Originally Posted by
Cleared4appch
Ah come on man, we’ve seen this conversation come up before plenty of times on here, and we all know that our biases can easily get injected into it. Civilians aren’t perfect, but neither are military guys either. Military pilots have more than their share of struggles and adjustments when transitioning to airline flying just like civilians. I can count on one hand the number of times I've heard airline sim instructors tell me over the last 2 years of how military guys are the ones getting the most retrains/repeat lessons more than anyone else. And no they weren’t military helicopter pilots. Military pilots can and do wash out of training. Does that necessarily ‘mean something?’ No, nor am I tying to imply anything by it. Just means military aren’t perfect.
Granted, the training in the military is very intense and demanding considering the types of operations you do in the military. The training for that kind of stuff isn’t easy nor should it be. Especially things like landing on carriers and formation flying. Takes lots of practice and focus I would imagine to not only perfect those skills but to maintain them as well.
The military wants you to fly the way they want you to fly. It’s understandable. The airlines are the same way. You fly the machine the way they want you to fly it. We don’t do formation flying, land on carriers, perform aerobatics or night NVG stuff at low level, but the training certainly is demanding enough to a degree that military types still can, and do struggle with. Sure you may have flown a high performance, high speed jet in the military, but the way you will fly the jet will be very different at your airline job. The procedures are likely vastly different.
In terms of hours and experience, yea I’ll give it to you that the military pilot has certainly seen and experienced more, especially all in turbine aircraft in 500 hours compared to the average civilian. But give it 5-10 years and that civilian will likely have accumulated far more flight time and experiences, likely in turbojets, than the average military aviator. Military pilots just simply don’t fly as much after flight school.
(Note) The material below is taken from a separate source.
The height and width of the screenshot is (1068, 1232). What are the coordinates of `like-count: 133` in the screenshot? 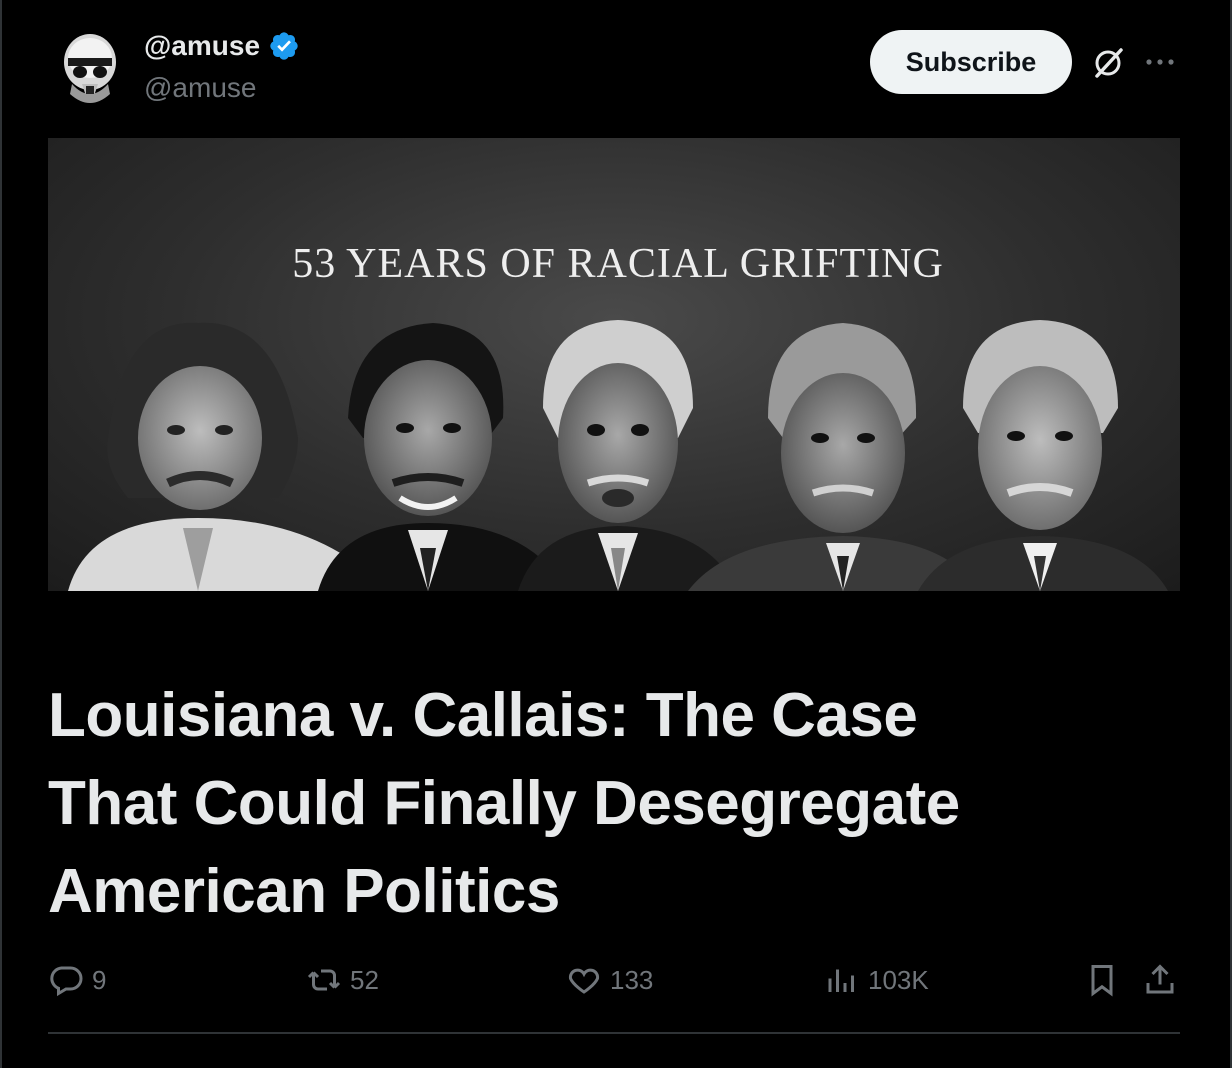 It's located at (632, 980).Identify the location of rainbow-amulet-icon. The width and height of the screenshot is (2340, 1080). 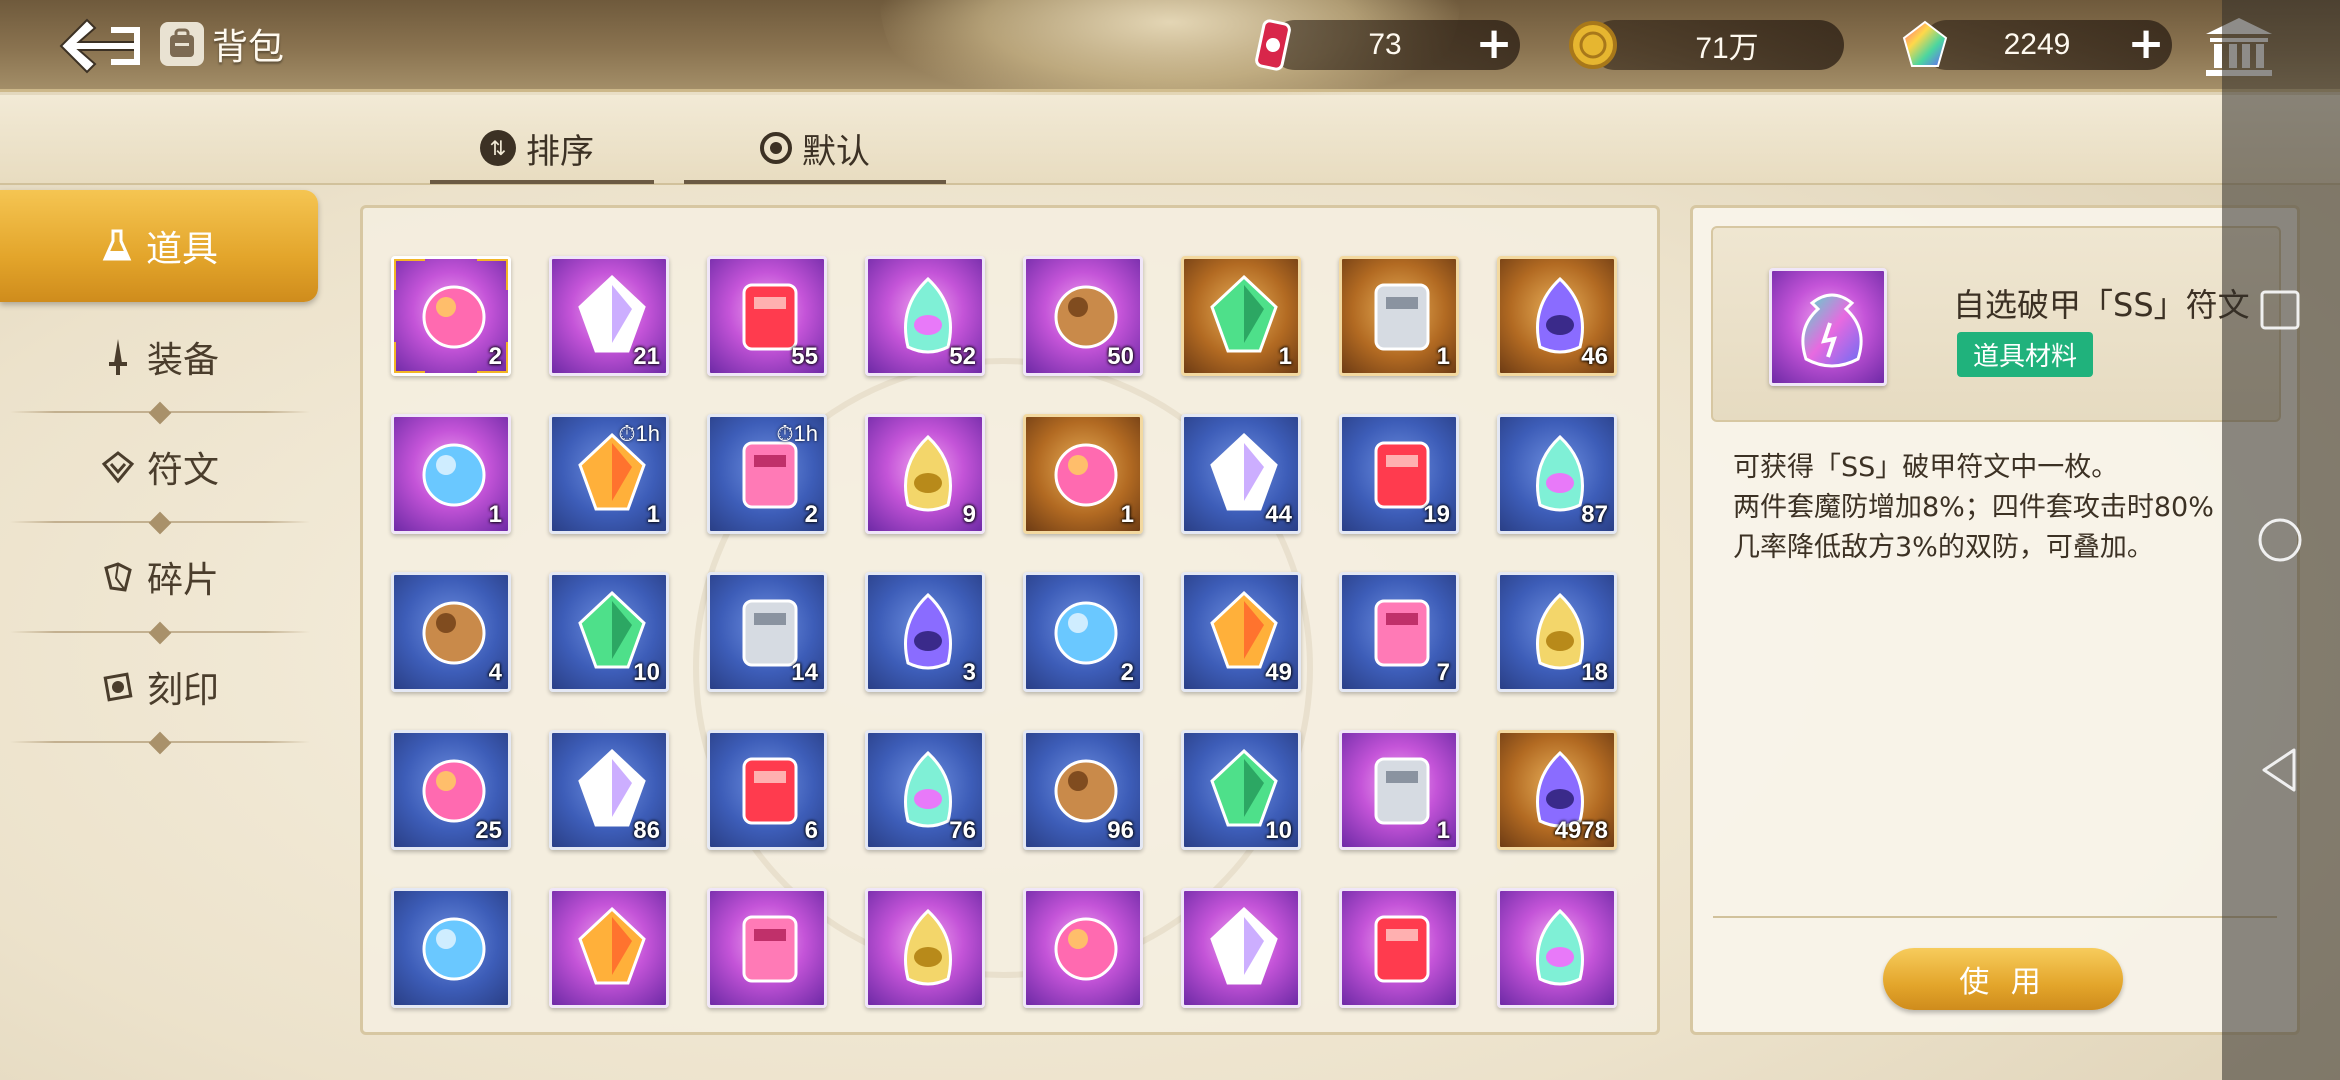
(1560, 947).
For civilians it’s usually the opposite. They are still flying a ton long after they completed flight training. Their proficiency is sharp.
Yes military vs civilian training and flying are apples to oranges. They are 2 very different animals, that are focused on entirely different things. Civilian training is good for civilian operations. Military training is good for military operations. Can there be a good, positive transfer of learning from one realm to the other? Certainly, but sometimes that’s not the case. Attitude is ultimately the thing makes or breaks people. Go in with the wrong attitude in either realm, military or civilian, or switching from one to the other, and you’re gonna have problems before you know it. Like I said civilians may not do any of the cool xxit that military guys get to do, but it doesn’t mean we aren’t good at what we do.
I agree with much of your post and was not saying that military pilots are perfect. I was replying to the message about the 2000 hour pilot made earlier. The point was to illustrate that the rigor in military flight training and civilian flight training are universes apart, and that the comparison wasn’t apt. It was not intended to say that military pilots are perfect or civilian pilots are weak.